The US Internal Revenue Service’s (IRS) Investigations Unit reports increased crypto tax investigations for the 2023 fiscal year.
According to reports by Bloomberg, the US IRS’s Criminal Investigations Units is witnessing an increase in its caseload of cases involving crypto tax. Jim Lee, the division head of the IRS’s investigations arm, said the cases range from failure to report capital gains to concealments of crypto ownership disclosures.
Crypto Tax Evasion Increases
The IRS’s annual report reveals the agency initiated over 2,676 cases involving $37 billion related to tax and financial crimes in the 2023 fiscal year.

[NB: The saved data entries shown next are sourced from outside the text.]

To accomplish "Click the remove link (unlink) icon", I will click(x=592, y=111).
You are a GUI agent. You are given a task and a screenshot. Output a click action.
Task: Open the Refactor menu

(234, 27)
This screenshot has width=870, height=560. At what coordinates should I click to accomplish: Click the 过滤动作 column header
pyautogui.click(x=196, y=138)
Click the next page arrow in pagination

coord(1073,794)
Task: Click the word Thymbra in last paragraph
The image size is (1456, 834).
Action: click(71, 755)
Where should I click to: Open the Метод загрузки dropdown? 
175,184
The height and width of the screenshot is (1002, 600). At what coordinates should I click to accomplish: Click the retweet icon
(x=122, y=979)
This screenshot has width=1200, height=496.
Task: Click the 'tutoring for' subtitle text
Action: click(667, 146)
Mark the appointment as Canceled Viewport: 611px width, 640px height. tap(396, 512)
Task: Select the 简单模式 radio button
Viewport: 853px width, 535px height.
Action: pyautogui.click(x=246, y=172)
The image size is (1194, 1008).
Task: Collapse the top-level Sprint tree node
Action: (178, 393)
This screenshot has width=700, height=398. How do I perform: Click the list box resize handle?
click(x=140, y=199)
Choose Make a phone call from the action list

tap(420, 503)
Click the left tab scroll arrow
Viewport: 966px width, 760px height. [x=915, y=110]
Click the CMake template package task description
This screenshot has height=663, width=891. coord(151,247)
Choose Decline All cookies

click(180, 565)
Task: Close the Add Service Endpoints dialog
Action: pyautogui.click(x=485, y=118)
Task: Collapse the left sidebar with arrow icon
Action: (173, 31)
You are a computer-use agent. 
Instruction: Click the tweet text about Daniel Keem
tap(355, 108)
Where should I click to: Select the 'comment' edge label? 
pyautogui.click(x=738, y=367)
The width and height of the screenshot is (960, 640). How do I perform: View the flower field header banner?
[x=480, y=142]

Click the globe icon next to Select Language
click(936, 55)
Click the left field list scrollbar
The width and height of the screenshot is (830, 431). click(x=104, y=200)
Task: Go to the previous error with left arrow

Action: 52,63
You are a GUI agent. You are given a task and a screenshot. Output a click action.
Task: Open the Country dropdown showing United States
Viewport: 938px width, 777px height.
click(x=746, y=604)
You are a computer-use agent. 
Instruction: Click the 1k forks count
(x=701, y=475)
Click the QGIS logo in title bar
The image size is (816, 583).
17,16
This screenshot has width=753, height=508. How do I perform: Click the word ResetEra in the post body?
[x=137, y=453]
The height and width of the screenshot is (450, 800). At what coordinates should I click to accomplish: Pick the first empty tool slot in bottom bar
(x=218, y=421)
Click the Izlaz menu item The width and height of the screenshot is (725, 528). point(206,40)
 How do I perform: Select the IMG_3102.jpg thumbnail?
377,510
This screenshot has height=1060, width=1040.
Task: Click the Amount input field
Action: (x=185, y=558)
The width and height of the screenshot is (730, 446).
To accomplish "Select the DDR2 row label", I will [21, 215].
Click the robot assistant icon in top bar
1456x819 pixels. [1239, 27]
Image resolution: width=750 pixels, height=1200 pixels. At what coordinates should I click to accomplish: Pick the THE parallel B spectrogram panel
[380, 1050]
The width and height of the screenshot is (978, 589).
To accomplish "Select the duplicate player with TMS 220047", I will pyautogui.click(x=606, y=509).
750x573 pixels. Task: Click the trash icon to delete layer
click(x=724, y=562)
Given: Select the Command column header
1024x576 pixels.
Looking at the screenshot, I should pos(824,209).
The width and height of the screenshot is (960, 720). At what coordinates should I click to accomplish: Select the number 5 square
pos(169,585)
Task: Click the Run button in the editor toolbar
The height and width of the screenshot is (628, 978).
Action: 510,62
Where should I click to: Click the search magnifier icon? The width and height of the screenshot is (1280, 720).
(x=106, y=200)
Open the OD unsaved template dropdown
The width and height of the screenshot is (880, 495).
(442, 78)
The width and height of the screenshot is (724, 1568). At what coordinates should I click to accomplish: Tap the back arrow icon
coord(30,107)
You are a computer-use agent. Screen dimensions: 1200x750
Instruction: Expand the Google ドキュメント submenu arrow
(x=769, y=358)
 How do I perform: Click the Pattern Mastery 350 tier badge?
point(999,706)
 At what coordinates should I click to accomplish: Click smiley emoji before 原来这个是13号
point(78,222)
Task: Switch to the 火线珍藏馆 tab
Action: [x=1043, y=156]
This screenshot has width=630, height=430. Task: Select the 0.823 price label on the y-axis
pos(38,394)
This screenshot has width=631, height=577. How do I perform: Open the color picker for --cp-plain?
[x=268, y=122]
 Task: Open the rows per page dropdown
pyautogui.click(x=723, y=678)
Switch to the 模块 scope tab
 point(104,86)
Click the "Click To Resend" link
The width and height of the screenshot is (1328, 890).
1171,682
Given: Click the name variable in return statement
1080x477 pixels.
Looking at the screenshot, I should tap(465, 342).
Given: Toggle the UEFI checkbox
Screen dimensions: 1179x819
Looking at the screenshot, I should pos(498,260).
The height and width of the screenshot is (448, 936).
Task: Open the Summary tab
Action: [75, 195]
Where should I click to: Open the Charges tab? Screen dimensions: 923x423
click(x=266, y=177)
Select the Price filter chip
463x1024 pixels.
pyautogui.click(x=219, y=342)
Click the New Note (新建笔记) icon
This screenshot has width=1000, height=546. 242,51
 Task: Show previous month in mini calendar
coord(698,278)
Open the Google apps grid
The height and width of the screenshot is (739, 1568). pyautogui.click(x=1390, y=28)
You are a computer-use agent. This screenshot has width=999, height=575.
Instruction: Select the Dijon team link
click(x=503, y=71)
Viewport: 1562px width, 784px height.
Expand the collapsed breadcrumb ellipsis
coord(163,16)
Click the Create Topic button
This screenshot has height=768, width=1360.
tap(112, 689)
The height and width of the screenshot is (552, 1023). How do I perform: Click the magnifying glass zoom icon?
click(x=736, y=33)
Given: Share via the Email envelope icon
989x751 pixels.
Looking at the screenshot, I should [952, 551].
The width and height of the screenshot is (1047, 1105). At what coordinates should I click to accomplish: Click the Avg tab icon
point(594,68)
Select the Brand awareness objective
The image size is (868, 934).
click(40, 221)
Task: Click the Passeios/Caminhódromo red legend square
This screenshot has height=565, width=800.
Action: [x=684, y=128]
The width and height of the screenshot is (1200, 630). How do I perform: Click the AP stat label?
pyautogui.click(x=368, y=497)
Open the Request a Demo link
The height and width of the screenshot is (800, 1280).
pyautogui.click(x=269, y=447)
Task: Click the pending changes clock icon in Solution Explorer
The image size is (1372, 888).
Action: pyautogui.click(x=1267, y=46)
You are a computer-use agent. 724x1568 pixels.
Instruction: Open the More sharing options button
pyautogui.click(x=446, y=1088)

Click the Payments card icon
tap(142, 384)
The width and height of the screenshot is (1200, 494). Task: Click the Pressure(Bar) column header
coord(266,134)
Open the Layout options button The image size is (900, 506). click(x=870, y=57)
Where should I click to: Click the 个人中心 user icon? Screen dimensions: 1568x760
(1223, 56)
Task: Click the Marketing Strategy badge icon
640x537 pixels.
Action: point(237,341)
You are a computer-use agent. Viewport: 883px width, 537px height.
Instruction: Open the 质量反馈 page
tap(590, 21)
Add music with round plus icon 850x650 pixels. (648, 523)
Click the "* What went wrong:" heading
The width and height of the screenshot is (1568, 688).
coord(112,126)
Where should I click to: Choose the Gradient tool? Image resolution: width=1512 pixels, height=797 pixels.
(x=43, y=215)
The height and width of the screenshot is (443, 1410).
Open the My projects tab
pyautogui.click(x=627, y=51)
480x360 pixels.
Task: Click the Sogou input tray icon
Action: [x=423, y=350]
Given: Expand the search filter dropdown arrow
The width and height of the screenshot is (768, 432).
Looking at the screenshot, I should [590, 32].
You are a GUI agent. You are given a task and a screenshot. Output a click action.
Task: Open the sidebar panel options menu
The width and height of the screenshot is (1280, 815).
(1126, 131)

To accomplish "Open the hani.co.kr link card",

The Investigations Unit reported:
“These investigations consist of unreported income resulting from failure to report capital gains from the sale of cryptocurrency, income earned from mining cryptocurrency, or income received in the form of cryptocurrency, such as wages, rental income, and gambling winnings.”
Adding,
“CI is also seeing evasion of payment violations, where the taxpayer fails to disclose ownership of cryptocurrency in an attempt to shield holdings.”
The IRS recently assisted in the case against Binance, which has resulted in a $4 billion settlement with the Department of Justice.
US Eager to Implement New Tax Reporting Guidelines
Eager not to lose revenue from crypto-related activities, the US unveiled new tax reporting guidelines. Treasury explained that the goals of its proposed rules are to “close the tax gap, address the tax evasion risks posed by digital assets, and help ensure that everyone plays by the same set of rules.”
The proposed rules are slated to go into effect in the next two years. They would require crypto brokers, including exchange and payment processors, to register new information on users’ crypto transactions to the IRS.
Members of the Senate recently called on the Treasury and IRS to hasten the implementation of its tax reporting guidelines, arguing that a delay in implementation could see the IRS lose billions in revenue.
“Not So Fast,” Says Coinbase Tax VP
Quickly after members of the Senate urged the IRS to speed up the implementation of its new tax rules, Coinbase’s Vice President of Tax, Lawrence Zlatkin, requested the IRS revise the proposed regulations. Zlatkin cited concerns over user privacy and an uneven playing field with traditional finance. Zlatkin criticised the rules for imposing an “unprecedented, unchecked and unlimited tracking the daily lives of Americans.”
Zlatkin highlighted several issues with the tax guidelines, including:
- A lack of parity with financial services;
- Duplicative and Burdensome reporting;
- An invasion of privacy;
- A violation of tech neutrality;
- An unrealistic compliance timeline; and
- A missed opportunity to leverage blockchain to ensure taxpayer compliance.
Disclaimer: This article is provided for informational purposes only. It is not offered or intended to be used as legal, tax, investment, financial, or other advice.